AS ESPECIARIAS HISTÓRIA DO BRASIL DE AFRANIO PEIXOTO
AS ESPECIARIAS
Conheceu a Europa, assim, as especiarias dos trópicos. Esse supérfluo tornou-se necessário. O clima ajudara a religião a vestir os homens e, demais, a evitar os banhos — Michelet pôde dizer, da Idade-Média: nem um banho, em mil anos! — E, no corpo não lavado e na roupa não mudada — a roupa branca interna, a camisa, começa a aparecer só depois de 1330 — as excreções fazem repugnância, incomodidade, repulsão. Os perfumes tropicais, sândalo, mirra, benjoim, incenso, misturas, essências, cânfora, tinturas, foram um alívio e um deleite. Com as essências e os perfumes, o suntuário que agrada à vista, tapetes, sedas, cetins, telas, damascos, jóias, porcelanas, mil objetos exóticos invadiram a Europa e tudo era “especiaria”.
Mas, as dominantes, eram as do gosto. A Europa não aprendera ainda a sucessão sazonal das colheitas, nem tinha como guardar alimento, da estação calmosa para a estação fria. Por faltar forragem aos bovídeos, durante o inverno, eram abatidos, os mais deles, em Novembro, aos primeiros frios, em todo o Norte, e salgada a carne para o consumo dos meses seguintes. Não havia a batata, que é americana, nem os legumes já eram do hábito da mesa, nem a estação os permitiria. O regime alimentar era, pois, severo e ingrato: trigo e carne salgada. O tempero, as especiarias tropicais, pimenta, cravo, canela, gengibre, noz moscada... foram bênçãos do céu... festa do apetite e alegria do gosto. Dado o hábito, tal suntuário transforma-se na mais exigente necessidade. O parco mel de abelhas teve o sucedâneo milagroso do açúcar, a princípio nas boticas, de tão precioso, depois nas mercearias.
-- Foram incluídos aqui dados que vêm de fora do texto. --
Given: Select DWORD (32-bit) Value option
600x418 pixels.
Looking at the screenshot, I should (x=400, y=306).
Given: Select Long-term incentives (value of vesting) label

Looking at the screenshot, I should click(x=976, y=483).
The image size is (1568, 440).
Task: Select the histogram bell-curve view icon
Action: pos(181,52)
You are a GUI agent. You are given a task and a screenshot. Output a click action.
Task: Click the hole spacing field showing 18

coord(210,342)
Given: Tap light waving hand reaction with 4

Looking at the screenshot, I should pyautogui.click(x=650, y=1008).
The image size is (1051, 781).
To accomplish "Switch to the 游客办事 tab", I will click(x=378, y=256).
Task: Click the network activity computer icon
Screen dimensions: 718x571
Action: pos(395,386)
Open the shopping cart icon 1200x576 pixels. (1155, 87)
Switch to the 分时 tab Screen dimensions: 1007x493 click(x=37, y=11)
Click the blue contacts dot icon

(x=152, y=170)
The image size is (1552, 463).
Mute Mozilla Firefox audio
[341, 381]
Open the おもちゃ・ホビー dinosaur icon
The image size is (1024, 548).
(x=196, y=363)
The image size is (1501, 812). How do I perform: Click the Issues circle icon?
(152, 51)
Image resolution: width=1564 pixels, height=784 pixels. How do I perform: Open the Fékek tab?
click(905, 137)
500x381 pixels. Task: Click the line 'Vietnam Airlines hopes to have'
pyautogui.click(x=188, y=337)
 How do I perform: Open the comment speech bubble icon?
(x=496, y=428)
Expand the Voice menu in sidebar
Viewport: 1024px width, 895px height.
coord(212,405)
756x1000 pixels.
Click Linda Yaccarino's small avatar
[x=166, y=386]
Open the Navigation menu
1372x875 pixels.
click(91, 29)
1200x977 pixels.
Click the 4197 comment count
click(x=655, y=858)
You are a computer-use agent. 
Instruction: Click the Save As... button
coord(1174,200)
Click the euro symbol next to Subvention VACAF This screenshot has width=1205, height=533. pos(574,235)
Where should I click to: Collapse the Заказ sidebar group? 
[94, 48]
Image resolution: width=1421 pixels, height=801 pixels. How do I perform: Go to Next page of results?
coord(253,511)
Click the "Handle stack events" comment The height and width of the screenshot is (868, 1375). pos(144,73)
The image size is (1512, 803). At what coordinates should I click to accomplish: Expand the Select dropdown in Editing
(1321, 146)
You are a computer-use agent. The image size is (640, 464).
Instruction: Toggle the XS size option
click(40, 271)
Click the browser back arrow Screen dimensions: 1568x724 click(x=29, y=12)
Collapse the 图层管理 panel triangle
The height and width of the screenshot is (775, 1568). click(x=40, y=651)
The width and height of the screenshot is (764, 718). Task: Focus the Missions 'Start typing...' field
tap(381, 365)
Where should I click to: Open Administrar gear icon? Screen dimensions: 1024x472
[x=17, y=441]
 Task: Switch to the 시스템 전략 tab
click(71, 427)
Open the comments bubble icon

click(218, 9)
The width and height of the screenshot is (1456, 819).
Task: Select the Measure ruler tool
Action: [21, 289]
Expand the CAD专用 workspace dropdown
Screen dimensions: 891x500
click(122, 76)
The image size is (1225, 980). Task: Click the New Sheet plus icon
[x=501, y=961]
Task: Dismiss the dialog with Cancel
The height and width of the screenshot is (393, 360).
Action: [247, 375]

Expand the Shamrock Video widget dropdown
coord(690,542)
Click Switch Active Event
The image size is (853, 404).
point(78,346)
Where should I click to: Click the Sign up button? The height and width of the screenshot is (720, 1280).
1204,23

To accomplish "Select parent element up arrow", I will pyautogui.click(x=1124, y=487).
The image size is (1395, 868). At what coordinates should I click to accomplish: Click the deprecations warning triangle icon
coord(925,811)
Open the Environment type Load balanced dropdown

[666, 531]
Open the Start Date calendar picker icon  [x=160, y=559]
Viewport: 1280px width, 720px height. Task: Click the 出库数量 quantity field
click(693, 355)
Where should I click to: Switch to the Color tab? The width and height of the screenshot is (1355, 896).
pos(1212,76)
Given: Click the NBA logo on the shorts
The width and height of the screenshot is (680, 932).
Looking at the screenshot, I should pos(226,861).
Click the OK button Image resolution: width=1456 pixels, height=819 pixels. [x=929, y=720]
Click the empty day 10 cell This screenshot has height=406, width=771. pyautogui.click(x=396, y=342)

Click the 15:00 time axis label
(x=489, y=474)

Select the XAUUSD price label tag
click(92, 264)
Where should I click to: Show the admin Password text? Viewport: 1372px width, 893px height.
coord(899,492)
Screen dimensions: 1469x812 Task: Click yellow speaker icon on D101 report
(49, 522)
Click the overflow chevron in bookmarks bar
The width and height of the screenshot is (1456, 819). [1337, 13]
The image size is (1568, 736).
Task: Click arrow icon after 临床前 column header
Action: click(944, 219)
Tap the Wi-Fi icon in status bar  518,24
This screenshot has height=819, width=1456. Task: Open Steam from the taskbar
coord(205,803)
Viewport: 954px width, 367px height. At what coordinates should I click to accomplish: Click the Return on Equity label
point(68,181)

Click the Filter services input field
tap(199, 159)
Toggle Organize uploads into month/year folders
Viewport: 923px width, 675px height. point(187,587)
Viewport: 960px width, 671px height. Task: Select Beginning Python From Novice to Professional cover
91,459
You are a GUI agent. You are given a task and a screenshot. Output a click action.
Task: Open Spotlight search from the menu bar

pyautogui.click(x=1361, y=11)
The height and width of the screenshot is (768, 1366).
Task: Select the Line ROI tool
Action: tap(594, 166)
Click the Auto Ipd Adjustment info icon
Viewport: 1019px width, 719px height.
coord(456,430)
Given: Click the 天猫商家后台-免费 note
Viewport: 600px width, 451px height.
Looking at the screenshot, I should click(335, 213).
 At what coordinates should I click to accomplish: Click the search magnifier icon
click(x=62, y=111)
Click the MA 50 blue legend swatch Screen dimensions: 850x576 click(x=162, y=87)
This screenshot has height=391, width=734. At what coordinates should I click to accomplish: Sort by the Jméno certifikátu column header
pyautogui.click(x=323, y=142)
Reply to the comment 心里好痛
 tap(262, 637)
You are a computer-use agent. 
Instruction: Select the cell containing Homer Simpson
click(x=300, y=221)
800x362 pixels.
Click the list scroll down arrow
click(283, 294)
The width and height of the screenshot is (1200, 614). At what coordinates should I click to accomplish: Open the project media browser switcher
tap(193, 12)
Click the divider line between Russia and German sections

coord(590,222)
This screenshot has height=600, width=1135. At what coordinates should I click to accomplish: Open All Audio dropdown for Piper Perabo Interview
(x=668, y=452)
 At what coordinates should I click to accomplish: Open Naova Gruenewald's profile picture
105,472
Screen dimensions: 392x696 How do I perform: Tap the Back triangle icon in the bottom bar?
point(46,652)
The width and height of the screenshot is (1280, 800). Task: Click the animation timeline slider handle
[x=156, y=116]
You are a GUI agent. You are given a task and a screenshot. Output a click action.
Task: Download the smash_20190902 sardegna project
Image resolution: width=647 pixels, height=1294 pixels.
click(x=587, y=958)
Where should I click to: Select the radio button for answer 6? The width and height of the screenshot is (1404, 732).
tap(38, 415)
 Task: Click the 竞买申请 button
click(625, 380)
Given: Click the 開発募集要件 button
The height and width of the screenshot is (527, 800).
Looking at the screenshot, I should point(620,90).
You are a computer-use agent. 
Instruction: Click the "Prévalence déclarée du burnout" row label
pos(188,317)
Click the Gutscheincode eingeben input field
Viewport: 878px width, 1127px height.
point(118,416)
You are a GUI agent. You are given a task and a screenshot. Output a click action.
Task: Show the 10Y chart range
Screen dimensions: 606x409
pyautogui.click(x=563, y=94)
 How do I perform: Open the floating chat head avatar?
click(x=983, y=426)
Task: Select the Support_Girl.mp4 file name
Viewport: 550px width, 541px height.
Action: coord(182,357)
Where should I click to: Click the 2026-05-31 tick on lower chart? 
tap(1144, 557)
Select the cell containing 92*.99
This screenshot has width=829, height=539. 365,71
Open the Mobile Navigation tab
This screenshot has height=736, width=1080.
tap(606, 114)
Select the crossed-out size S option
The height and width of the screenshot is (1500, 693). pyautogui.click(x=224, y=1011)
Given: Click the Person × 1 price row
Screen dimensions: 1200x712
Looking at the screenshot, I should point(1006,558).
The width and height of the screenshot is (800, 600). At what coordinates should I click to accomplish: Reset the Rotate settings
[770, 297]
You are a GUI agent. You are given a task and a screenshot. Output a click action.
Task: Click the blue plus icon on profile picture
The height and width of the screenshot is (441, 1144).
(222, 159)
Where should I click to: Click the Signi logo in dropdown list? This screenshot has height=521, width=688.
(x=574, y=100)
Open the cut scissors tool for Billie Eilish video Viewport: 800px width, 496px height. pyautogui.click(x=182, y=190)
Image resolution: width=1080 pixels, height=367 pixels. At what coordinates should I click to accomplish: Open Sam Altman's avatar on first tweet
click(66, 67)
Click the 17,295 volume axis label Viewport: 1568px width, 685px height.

O chá, o café, o cacau, como fora o álcool, viriam a ser delícias desse gosto, tanto e tão severamente tratado durante séculos.
Por isso, o comércio de especiarias do Oriente, das Índias, pelos desertos da Arábia e da Síria até o Mediterrâneo, ou por via de cabotagem, pelo Golfo Pérsico, Mar Vermelho, até o Istmo de Suez, para o mesmo Mediterrâneo, com escalas medrosas, comércio em que viriam a primar Gênova e Veneza, destribuidoras das especiarias ao resto da Europa, por Nurembergue, Lião, Bruges... aos portos, e ao interior da Europa medieval, esse comércio, digo, era questão tão vital à humanidade, como é hoje o senhorio dos mares pelo interesse insular da Inglaterra, que ora permite ao mundo intercomunicar-se. Antes, o enriquecimento que esse tráfico trouxera às cidades italianas, provocara o surto de cultura que é das causas do Renascimento, por isso mesmo ajudando o estímulo à competição.
Quando os Turcos tomaram Constantinopla (1453), quando suas armadas dominaram o Mediterrâneo, quando Veneza se pôs em guerra contra a Turquia, já seria a necessidade: o comércio no Mediterrâneo entrou em decadência e a Europa insistiu noutro caminho, outros caminhos empreendera para conseguir as especiarias que foram o incentivo das Navegações e da Revelação. “E, se mais mundo houvera, lá chegara”. (Lus., VII, 14).
Haviam as Cruzadas ensinado aos Nórdicos o caminho marítimo, até o fundo do Mediterrâneo: depois dos périplos piedosos, vieram os lucrativos tráficos marítimos. As conquistas religiosas haviam aproximado o Oriente de entrepostos, Rodes, Chipre, Beirute, Grécia, Egito, antes de Pisa, Gênova, finalmente Veneza, dominante, onde todo o norte da Europa tinha armazéns, feitores e representações. Comprava-se e vendia-se e a mercadoria caminhava via terrestre ou marítima. Além dos produtos exóticos, as indústrias regionais: vidros, rendas, drogas farmacêuticas, e com isso o tráfico de escravos, negros, muçulmanos, dálmatas. A moeda de ouro e prata, o primeiro banco, que datava de 1141, uma frota de 3 a 4.000 navios, governo de plutocratas servindo ao lucro individual e coletivo, tinham feito, de Veneza, a cidade cosmopolita, monopolizadora do comércio das especiarias. Isto despertaria emulação, incentivo e concorrência: os Turcos no Mediterrâneo iriam ajudá-las.